Saturday, October 23, 2010

The Road to Peace

Will a rising China revenge for the past humiliation?



China also rises

By Piers Brendon


AMONG THE gifts brought by Lord Macartney, who came to Beijing in 1793 on a historic embassy intended to open China to British merchants, was a map of the world, which the Emperor Ch’ien-lung found unacceptable because the Middle Kingdom was represented on it as too small and not in the middle. During the eighteenth century Greenwich was adopted as the prime meridian of longitude, a convention internationally ratified in 1884, and imperial maps using Mercator’s projection made Britain seem greater than it really was. Toward the end of the Second World War, American writers such as Nicholas John Spykman and Neil MacNeil urged that their country’s dominant geopolitical power should be recognized by redrawing maps of the world to put the United States at the center.

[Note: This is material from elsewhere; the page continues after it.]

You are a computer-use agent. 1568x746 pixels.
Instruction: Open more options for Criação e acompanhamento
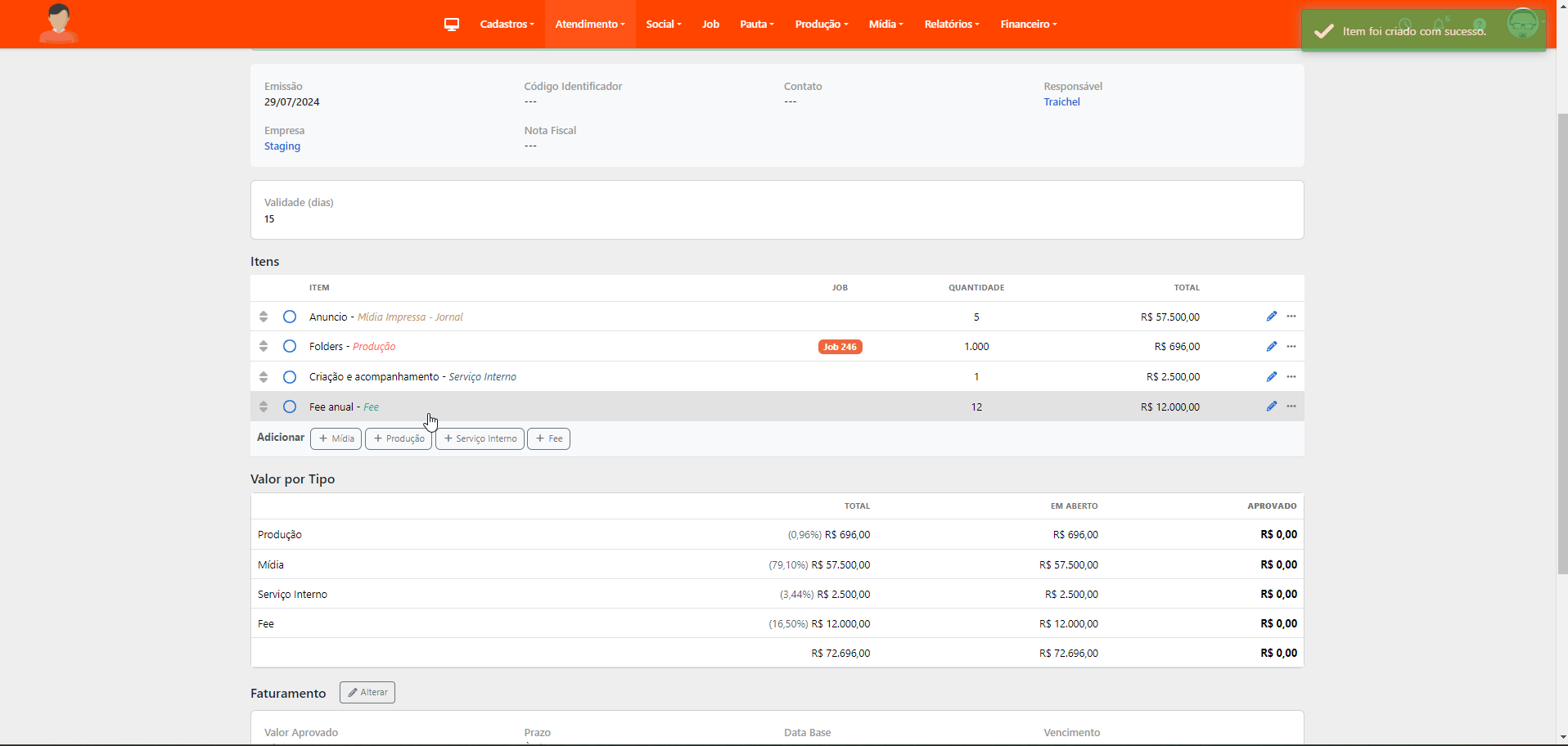[x=1291, y=377]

Today, the question arises with increasing urgency: Is China set to occupy pride of place in the global picture as it had famously done in the time of Marco Polo?


THE WAKING of the Asian giant, which was dormant for so long but has just overtaken Japan as the second-largest economy on the planet, is one of the most astonishing developments of the modern age. Then–leader of China Deng Xiaoping initiated a “second revolution” which realized the vast potential of what was, at the time, one of the poorest and most undeveloped countries in the world.


This year, according to the International Monetary Fund, China’s GDP will reach $5.36 trillion, slightly more than that of Japan. Of course, this is well below the U.S. figure of $14.79 trillion, but China’s economy is expected to overtake that of America, its largest overseas market, before 2030. Worse still for the United States, its trade deficit with the People’s Republic reached a record $268 billion in 2008. By mid-2009, China owned nearly 27 percent of America’s staggering $3.5 trillion foreign-held public debt. Thus the two nations, so alien politically and culturally, are locked together in an unprecedented, and what seems to be an inextricable, economic embrace.


How will it all end? Is it to be a spider-like clinch followed by a poisonous bite? Or is it to be a fruitful union in which each party learns to love the other? Will China attempt to translate its economic strength into military might and challenge the dominance of the world’s sole superpower?


Japan invasion provided a ghastly climax to China’s years of humiliation and confirmed its people’s abhorrence of outsiders. AMERICA IS disliked almost as much as Japan, not only because of the part it played in China’s shameful exploitation but also because it backed Chiang Kai-shek, who retreated to the fortress of Taiwan after Mao’s Communists took control of the mainland.


HERE, THEN, is an account calculated to show that the reinvigorated Chinese dragon will endeavor to retaliate against the American eagle, itself seeking a new foe in lieu of the Soviet bear. China is bound to regain face, so the argument goes, by using its newfound resources to arm itself and to confront the United States in military terms.


A clash between the two titans, divided for so long by so much bad blood, is widely supposed to be inevitable.


This is not the case. Not only does history not repeat itself, it contains no rhythms or patterns which enable its students to make sure predictions.  One conceivable outcome that deserves serious consideration is that we are at the dawn of an era of fruitful cooperation between China and America.


It must be said that commercially successful states do not automatically or immediately beat their pruning hooks into swords.  Deng’s China itself put the modernization of its armed forces behind that of agriculture, manufacturing and science, and in the two decades after 1981 its troop numbers fell by half, to 2.3 million. Admittedly, its defense spending rose thereafter, but it remains a much-lower percentage of GDP than does America’s. And this year the rise has been checked, apparently in order to assuage foreign worries about its military modernization.


In other words, there is no necessary correlation between economic growth and military strength. Yet China’s leaders seem dedicated to augmenting prosperity in order to secure stability. As Deng Xiaoping insisted, “Stability supersedes all.”


Historically, China has assimilated aggression, rolling with punches, overcoming hardness with softness. Where possible it has avoided taking the offensive. China prefers, particularly in a nuclear age, to use “soft power” and “smile diplomacy” abroad.


THERE IS little evidence that China wishes to jeopardize its burgeoning affluence by adventurist attempts to contest American hegemony. On the contrary, the Chinese leadership is all too conscious that the Soviet Union’s endeavor to compete militarily with the United States was a major factor in its collapse.


China’s priority is to tackle these problems. It aims to build a rich and great society, dedicated to peace, progress, harmony, sustainable development and international cooperation. No doubt the Chinese leaders also favor motherhood and apple pie. But it is easy to be cynical to suspect that China is still nurturing bitter resentment toward the West for the century of humiliation, and to fear that it is only biding its time and accumulating the necessary strength before retaliating in kind. Yet the Chinese are not necessarily prisoners of their past and they have overwhelming economic reasons to seek a political modus vivendi with America. Indeed, they now talk of using history as “a mirror to look forward to the future.” Certainly it makes sense for them to look forward, rather than back, since their future is much better than it used to be. And this is what China’s 1.3 billion people may well do as they advance toward the center of the world’s stage.